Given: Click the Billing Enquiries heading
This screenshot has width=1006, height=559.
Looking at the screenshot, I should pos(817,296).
-------
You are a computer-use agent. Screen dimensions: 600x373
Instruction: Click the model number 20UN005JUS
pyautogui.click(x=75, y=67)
-------
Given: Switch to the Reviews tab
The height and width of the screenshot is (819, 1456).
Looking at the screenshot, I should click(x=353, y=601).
-------
- [Exercise prompt] Extract every line containing the string "Given" from the data above.

- [Output below]
Given: Click the Billing Enquiries heading
Given: Switch to the Reviews tab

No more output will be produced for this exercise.